How Direct-to-Consumer Retail Companies Can Succeed in 2022

When we think of direct-to-consumer companies we think of early adopters like The Dollar Shave Club, Warby Parker, and Casper. When few brands were willing to break from tradition these companies risked everything to create innovative business models. Now DTC brands are leading the way in areas like social commerce and experiential marketing, challenging legacy companies to improve logistics and supply chains. However, trends like supply chain shortages and the constant emergence of new digital channels pose risks for DTC brands.

The real advantage DTC brands have lies in the data-curation and ownership specifically. DTC brands own their first-party data without privacy issues and understand their customers more intricately than traditional brands. One opportunity is for DTC and traditional brands to join forces to drive the change they seek. By combining the nimble, purpose-driven approach of DTCs with the physical presence of traditional brands can be a win-win for both. Traditional brands are also not as e-commerce ready potentially prohibiting fewer avenues and click-to-buy opportunities.

Real customer service in the retail environment is the exception rather than the rule. But this is not true for DTC where digital platforms build products and functionalities to customize options to sell better and faster. For big retail, they can look at themselves as a platform for other brands to build from and it can be a great match.
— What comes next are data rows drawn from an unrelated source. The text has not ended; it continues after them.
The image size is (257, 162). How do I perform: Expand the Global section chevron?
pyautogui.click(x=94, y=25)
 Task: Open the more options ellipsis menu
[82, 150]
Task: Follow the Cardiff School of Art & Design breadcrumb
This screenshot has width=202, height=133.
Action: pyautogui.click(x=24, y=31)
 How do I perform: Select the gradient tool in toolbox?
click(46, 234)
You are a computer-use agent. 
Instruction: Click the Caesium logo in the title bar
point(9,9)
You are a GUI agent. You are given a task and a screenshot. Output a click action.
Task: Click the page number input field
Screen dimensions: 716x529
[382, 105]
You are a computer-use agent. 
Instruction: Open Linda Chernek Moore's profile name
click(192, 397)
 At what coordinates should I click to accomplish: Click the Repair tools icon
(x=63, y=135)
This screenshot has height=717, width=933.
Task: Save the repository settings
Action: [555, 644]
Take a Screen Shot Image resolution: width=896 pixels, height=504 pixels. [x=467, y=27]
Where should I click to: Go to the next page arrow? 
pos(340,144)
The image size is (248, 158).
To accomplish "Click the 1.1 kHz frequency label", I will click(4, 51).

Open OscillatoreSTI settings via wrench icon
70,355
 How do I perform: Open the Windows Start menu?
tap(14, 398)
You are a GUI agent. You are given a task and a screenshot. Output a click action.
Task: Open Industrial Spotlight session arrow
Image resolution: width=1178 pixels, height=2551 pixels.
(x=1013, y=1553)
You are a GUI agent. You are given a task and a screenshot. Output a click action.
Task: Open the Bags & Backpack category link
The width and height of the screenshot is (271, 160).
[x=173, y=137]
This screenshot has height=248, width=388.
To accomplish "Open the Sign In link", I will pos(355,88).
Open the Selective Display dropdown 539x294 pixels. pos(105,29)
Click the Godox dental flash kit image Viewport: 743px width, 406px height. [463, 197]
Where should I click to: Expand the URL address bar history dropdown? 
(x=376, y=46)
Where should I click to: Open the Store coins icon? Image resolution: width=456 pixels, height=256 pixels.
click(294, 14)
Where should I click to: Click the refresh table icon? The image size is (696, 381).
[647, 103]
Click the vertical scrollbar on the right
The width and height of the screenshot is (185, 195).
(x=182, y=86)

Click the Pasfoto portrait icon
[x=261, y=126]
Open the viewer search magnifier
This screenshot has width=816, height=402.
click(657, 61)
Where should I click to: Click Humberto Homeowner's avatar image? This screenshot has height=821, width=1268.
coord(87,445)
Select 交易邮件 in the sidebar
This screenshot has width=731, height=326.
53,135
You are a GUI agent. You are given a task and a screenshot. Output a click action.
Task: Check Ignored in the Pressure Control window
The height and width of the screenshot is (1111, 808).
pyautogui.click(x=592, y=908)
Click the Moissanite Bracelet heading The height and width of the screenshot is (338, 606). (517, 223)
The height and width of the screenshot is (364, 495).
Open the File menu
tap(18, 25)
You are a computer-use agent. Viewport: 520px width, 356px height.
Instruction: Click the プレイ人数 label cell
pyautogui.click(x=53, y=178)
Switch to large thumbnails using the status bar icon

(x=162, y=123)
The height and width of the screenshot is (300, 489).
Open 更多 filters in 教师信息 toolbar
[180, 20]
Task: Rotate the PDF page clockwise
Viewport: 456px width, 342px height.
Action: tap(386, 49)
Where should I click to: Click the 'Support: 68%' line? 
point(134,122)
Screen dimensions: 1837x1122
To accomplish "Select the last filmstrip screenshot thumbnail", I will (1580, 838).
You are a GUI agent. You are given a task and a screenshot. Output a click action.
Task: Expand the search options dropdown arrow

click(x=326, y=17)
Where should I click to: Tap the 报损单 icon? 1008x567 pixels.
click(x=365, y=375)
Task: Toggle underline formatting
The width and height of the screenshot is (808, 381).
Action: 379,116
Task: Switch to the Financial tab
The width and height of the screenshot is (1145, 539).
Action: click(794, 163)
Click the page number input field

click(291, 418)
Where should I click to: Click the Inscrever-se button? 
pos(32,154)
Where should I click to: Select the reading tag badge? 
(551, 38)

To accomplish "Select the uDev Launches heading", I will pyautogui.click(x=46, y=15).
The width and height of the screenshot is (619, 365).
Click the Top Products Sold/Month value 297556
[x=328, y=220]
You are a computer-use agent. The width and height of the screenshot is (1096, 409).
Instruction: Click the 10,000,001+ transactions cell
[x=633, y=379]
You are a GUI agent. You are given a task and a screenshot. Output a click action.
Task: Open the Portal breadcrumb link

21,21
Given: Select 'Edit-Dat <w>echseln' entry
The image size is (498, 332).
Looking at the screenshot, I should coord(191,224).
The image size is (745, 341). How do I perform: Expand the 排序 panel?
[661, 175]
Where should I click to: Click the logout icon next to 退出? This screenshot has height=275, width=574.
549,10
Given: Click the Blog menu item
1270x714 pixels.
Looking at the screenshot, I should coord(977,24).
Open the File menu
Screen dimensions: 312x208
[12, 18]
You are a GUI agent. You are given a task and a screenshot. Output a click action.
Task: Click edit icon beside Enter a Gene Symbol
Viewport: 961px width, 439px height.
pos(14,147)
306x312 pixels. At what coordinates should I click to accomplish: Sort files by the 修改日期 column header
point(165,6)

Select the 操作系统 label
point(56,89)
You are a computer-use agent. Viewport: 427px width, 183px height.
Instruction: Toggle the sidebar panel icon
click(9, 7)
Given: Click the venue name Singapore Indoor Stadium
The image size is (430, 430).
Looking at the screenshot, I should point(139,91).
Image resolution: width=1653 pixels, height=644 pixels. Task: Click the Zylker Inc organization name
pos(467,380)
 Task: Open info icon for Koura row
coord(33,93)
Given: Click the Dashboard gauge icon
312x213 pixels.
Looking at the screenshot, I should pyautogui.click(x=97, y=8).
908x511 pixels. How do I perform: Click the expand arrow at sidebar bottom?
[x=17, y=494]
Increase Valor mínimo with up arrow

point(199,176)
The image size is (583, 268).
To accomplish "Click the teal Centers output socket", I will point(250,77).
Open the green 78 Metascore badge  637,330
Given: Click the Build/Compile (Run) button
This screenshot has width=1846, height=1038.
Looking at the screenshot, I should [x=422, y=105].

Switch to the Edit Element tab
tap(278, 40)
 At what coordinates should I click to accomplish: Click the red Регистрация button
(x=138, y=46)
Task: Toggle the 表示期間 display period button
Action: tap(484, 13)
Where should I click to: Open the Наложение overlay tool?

Netflix and Walmart could combine to sell merchandise off the back of all Netflix IP. (e.g., look at the popularity of Squid Games) Walmart’s website could eventually showcase all merchandise of Netflix.

The other trend that DTC brands should concentrate on is making active shopping more of a discovery. For instance, beauty brands can use online video tutorials to showcase products and foster instant “like – click to buy” behavior. No price checking or googling around. It’s the shopping channel but designed for Gen Z where you are entertained while you shop.

We’re even seeing entire niche brands being created to satisfy a community that has been organically built. Pietra works with creators to make products and provide them with everything they’ll need to introduce their brands to the world. Customer trust and loyalty are at an all-time high when you start with the community first.

Both traditional and DTC brands need to take a hard look at how they are going to stay creative and provide fast service. Customers shift quickly between digital channels as competition for their fleeting, but valuable attention heats up. A recent Oracle study found that 80 percent of consumers will cut ties with their favorite brands if goods are delayed or out of stock. Further, 58 percent said they would stop buying from a brand completely after one to three delays or disruptions. The recent supply chain crisis has made it even more important to understand market forces and creatively work around roadblocks to gets products delivered fast. For example, if customs delays from a foreign seller mean the time from order to delivery are simply not sustainable, it may be time to find a new supplier even if it was a good relationship.

The current market landscape as well as consumer behavior are undergoing massive changes. DTC brands that have a disciplined operational plan and a little luck will come out of this struggle stronger than ever.